Should you take mental health leave?

“If you’re having Sunday Scaries every Sunday that’s probably a good indication that something is going on with that workplace that you need to pay attention to,” says Dr. Alfiee M. Breland-Noble, a psychologist and founder of the mental health nonprofit the AAKOMA Project, which focuses particularly on youth and young adults of color. 

A mental health leave may make you realize you just can’t return to your job (like it did for me) or it can give you the space to understand if the problem is indeed your job, something external, or a combination of both factors.

However, you must be aware you may not actually need a mental health leave, says Dr. Alfiee. If you just feel annoyed by an aspect of your job (like a colleague or a required work task) and you don’t have physical manifestations like a headache or stomach pains, you probably don’t need a mental health leave. Instead, you can have a conversation with that particular colleague to pinpoint what the issue is and resolve it or outsource that bothersome work chore. 

Dr. Alfiee isn’t only speaking from her experience with patients. The mental health expert previously left two “toxic work environments.” Because Dr. Alfiee had young children at the time, she gave herself a thirteen-month timeline before she quit one of those jobs. A year in, Dr. Alfiee had enough financial freedom to resign. 

But even if you recognize something’s wrong, you might ignore the signs and keep chugging along. That’s what I did–until I couldn’t. 

“There’s this idea that mental health is important but it’s not so important that it should be the thing that makes you leave your job,” says Dr. Alfiee. 

Stigma and mental health leave

While people have been increasingly open about their mental health struggles during the pandemic, the lingering stigma attached to mental health can stop someone from seeking out leave, says Dr. Bufka.

For some people, especially those of color, it can be harder to walk away from a job because of the guilt around work that’s likely been ingrained in them their entire lives. 

As a child, Dr. Alfiee (who is Black) was told enslaved Black people didn’t have the choice to work. She’s heard things like “you have the freedom to go to this job,” which made her feel like she had to be grateful to be employed even if the job was toxic. 

Dr. Alfiee’s also works with immigrant families. Children of immigrants are often told about the sacrifices their parents made all in hopes of a better life for their kids, she says.
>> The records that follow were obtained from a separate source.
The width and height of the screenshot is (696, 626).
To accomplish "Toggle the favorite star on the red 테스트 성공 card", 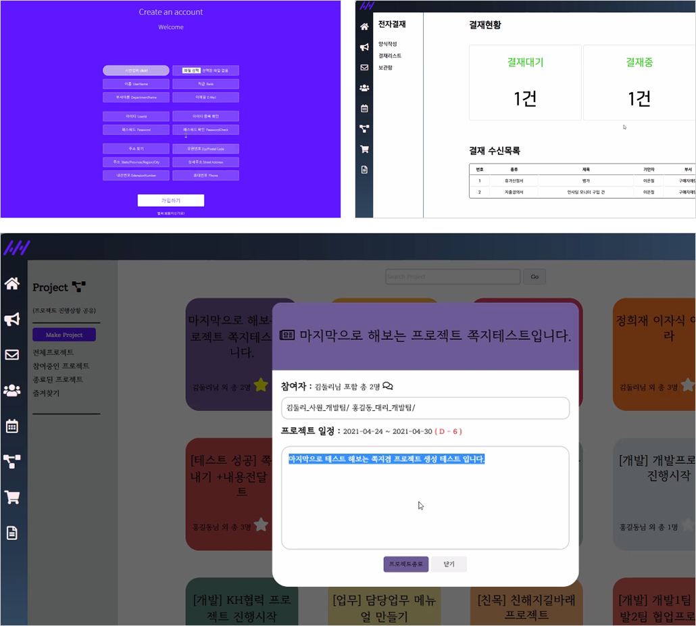I will 261,525.
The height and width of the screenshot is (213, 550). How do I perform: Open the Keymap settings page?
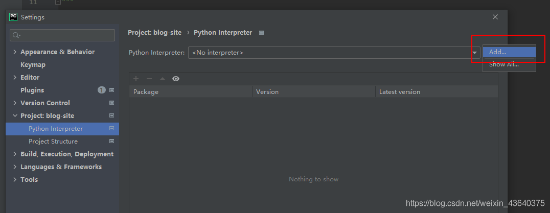tap(33, 65)
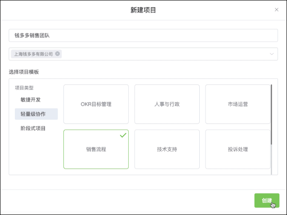Close the 新建项目 dialog
The width and height of the screenshot is (287, 215).
[x=276, y=9]
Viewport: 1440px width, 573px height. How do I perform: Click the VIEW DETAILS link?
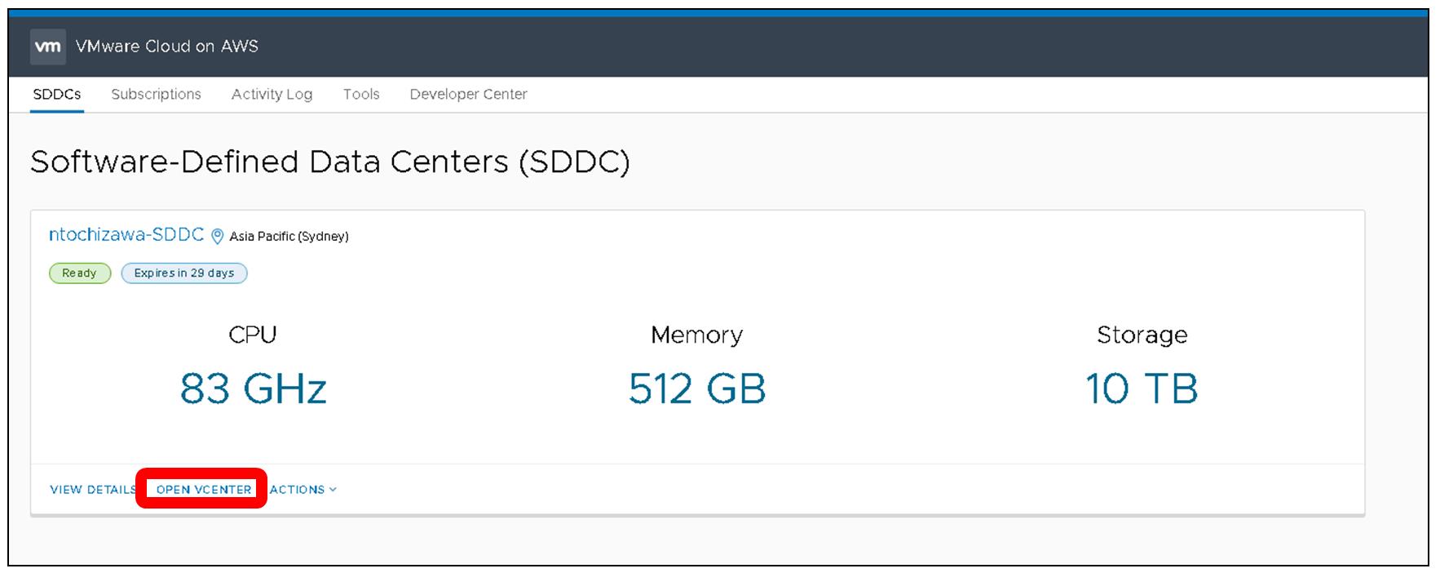pyautogui.click(x=92, y=490)
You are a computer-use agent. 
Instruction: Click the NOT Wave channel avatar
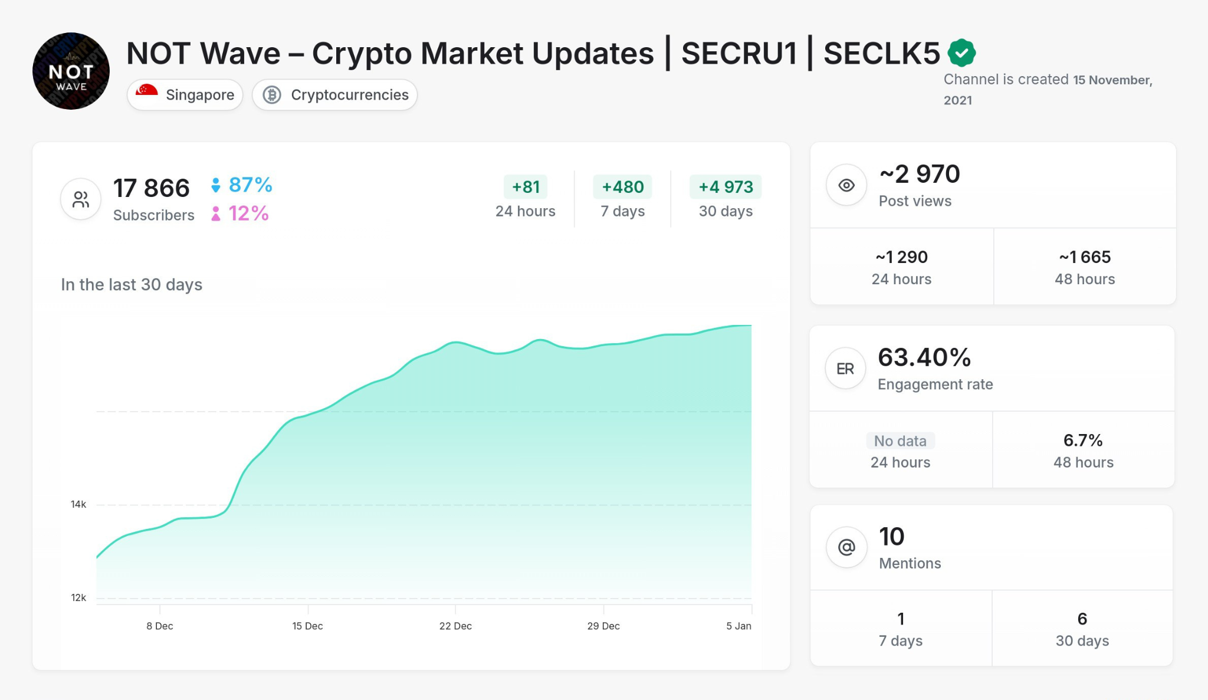[71, 70]
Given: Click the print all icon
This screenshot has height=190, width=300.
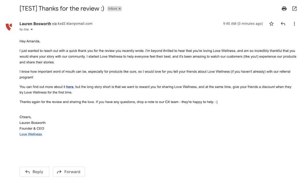Looking at the screenshot, I should pyautogui.click(x=284, y=9).
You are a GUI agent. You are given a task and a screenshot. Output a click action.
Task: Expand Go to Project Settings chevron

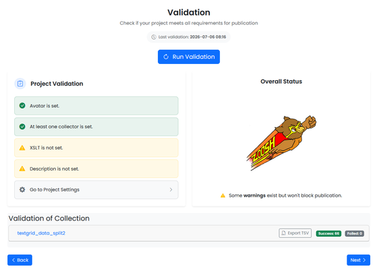171,189
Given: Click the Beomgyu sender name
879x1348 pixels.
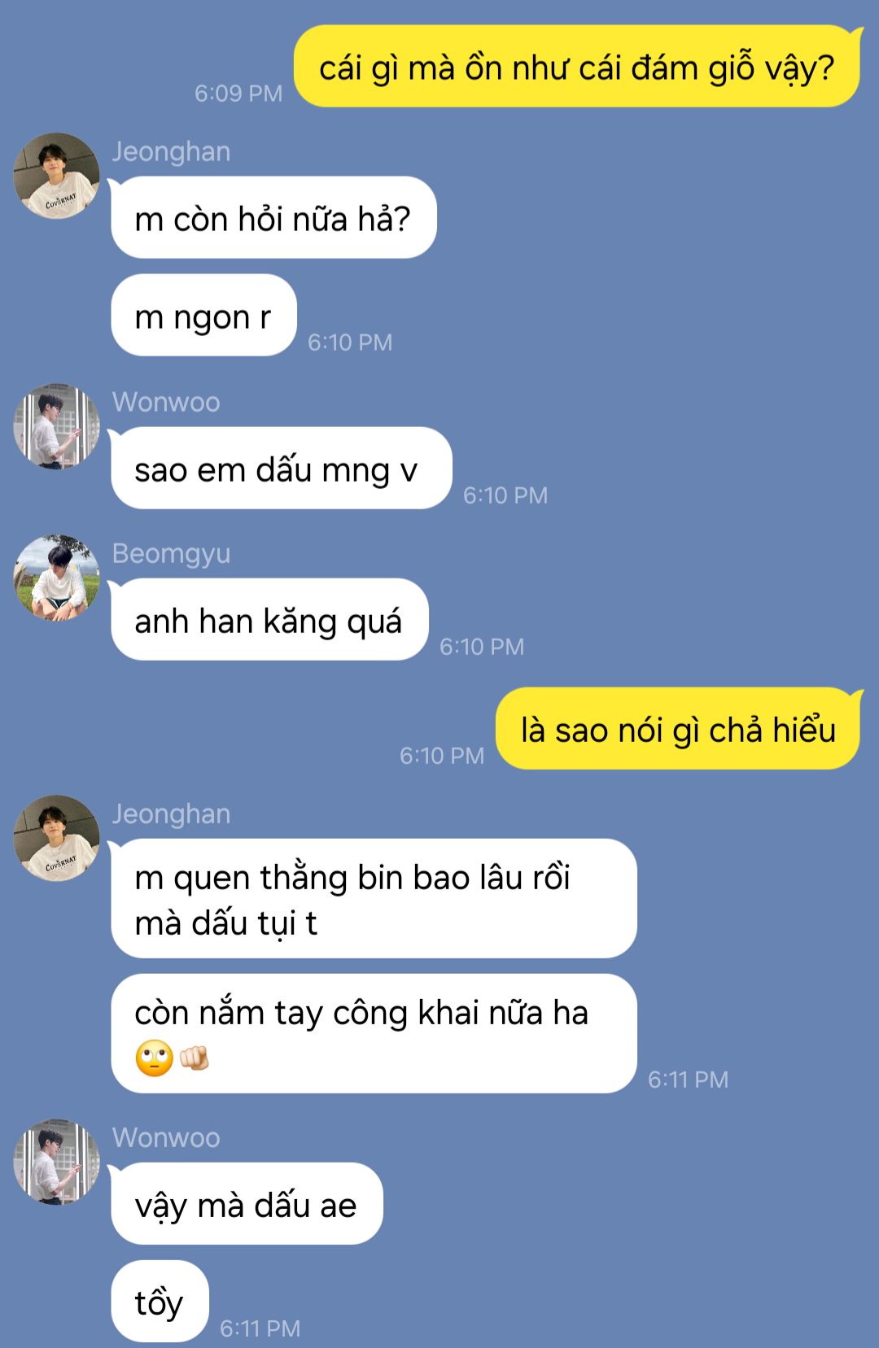Looking at the screenshot, I should (x=171, y=554).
“All those kinds of similar messages, I think, make it very challenging for people to attend to something as important as ‘this job doesn’t make me feel good,’” says Dr. Alfiee. 
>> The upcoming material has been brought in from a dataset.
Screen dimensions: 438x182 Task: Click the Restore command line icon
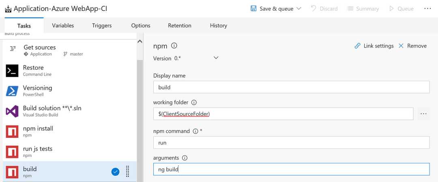pos(12,71)
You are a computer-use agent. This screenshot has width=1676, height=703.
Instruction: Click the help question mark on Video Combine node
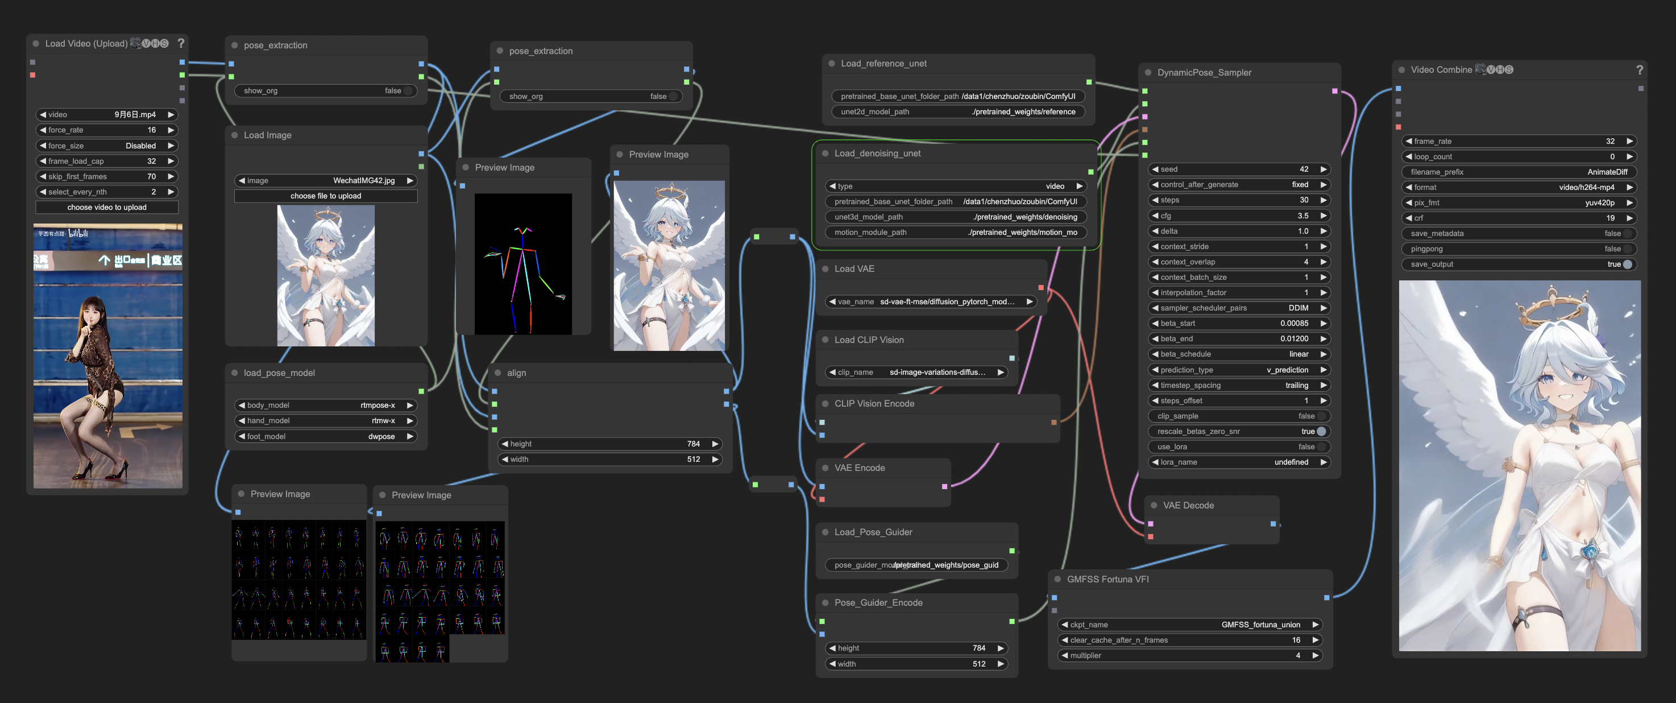[x=1639, y=70]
As a brown woman, I worried about going public with my mental health leave because I feared I’d be viewed as less than my white colleagues who did the same thing and lose future employment opportunities. Ultimately, I decided that sharing my story was worth the risk because it might help others who are struggling.
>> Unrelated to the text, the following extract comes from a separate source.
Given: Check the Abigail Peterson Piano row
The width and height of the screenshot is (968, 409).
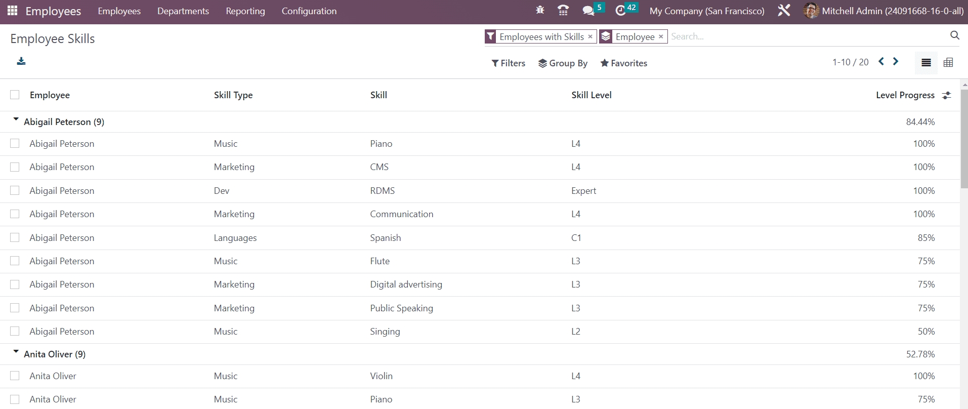Looking at the screenshot, I should point(15,144).
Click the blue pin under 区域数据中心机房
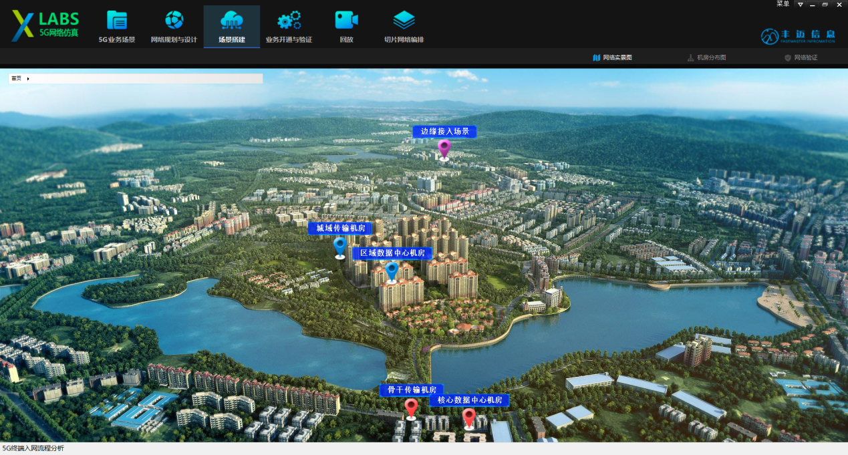848x455 pixels. pos(392,271)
I also don’t think I would have quit my job without the pandemic or a similar life-altering event. 

“I think the pandemic has made people realize our mental and emotional resources are not unlimited,” says Dr. Bufka. “Part of what I think has happened for many individuals is questioning, ‘huh, you know I’ve always just done this job or always thought this is what I want to do and I’m realizing–no, it’s not working.’”

After my two-and-a-half-month leave, I feel invigorated, and I slowly came to realize my job shouldn’t make me feel like I can’t breathe. While I went into my mental health leave thinking I’d return to my job, the time away gave me the clarity to realize I needed to quit so I didn’t end up trading my mental health for a paycheck.

Siobhan Neela-Stock is a freelance writer.